8. Annie (1982) Orphans don't come more enthusiastic, adventurous and stubborn as little Annie in this musical film directed by John Huston and choreographed by Oliver Award winner, Arlene Phillips (Grease, We Will Rock You). Cheeky, freckle face Annie (Aileen Quinn) escapes from her orphanage in search of her parents who she believes left her behind. All by herself, the young girl ventures through New York's busy streets, dodging trouble and rescuing Sandy the dog. Various film adaptations and stage shows have been made of this classic story; this Eighties film version received numerous Academy Award nominations for Best Music and Best Adaptation Score.

9. The Golden Compass (2007) Based on Philip Pullman's Dark Material novels, this fantasy adventure sees young Lyra Belacqua (Dakota Blue Richards) on a voyage to battle the forces of evil and rescue a group of children who have been abducted and are being held hostage in the far north. But how could a young girl possibly get to the freezing North Pole alone? By riding a huge talking polar bear, of course.
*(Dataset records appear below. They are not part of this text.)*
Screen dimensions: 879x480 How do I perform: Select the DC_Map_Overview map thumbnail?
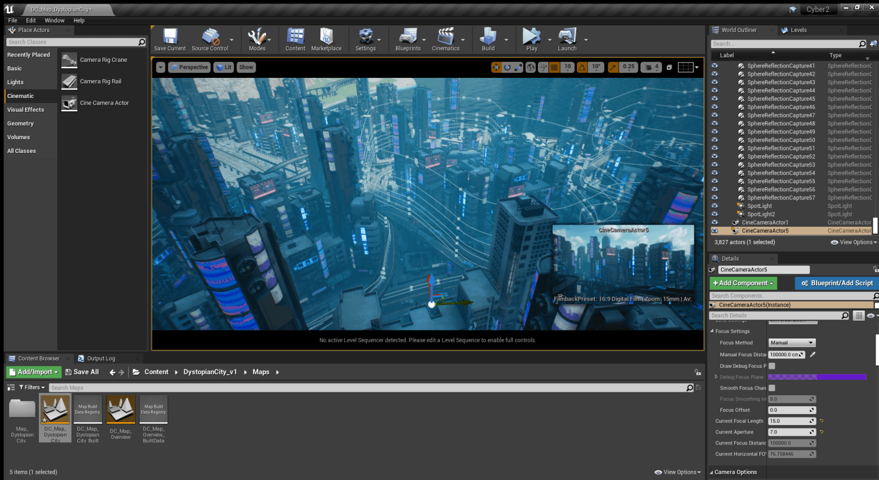pyautogui.click(x=121, y=410)
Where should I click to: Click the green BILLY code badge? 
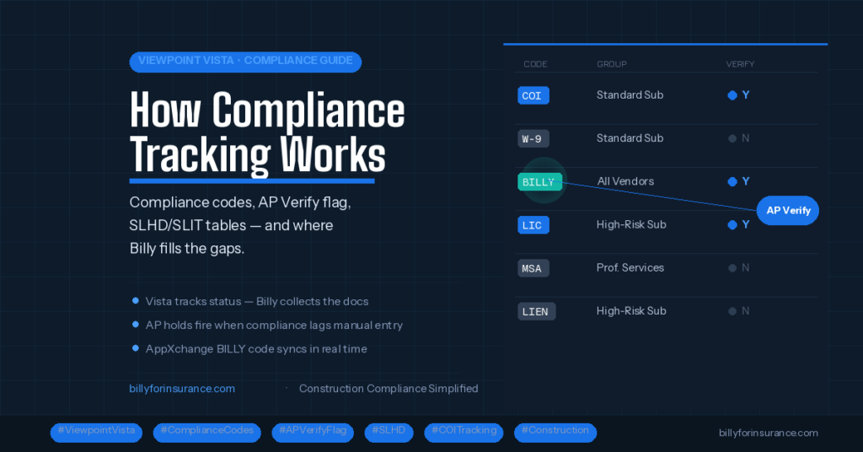pyautogui.click(x=539, y=181)
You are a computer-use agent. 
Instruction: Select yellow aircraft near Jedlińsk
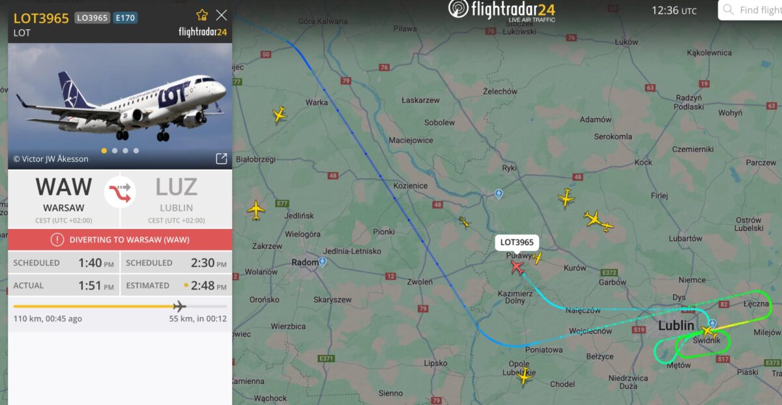(x=256, y=210)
Directed by Chris Weitz, this film - also starring Nicole Kidman and Daniel Craig - was the highest grossing non-sequel of 2007. It also won a BAFTA for Special Visual Effects and an Academy Award for Best Visual Effects.

10. James and the Giant Peach If you thought riding a polar bear was adventurous, one small boy embarks on an exciting journey, where he flies through the skies riding a giant peach, carried by seagulls and accompanied by oversized bugs. Based on Roald Dahl's book of the same name, the film is a mixture of live action and stop animation. The Tim Burton production won Best Animated Feature Film at the Annecy International Animated Film Festival.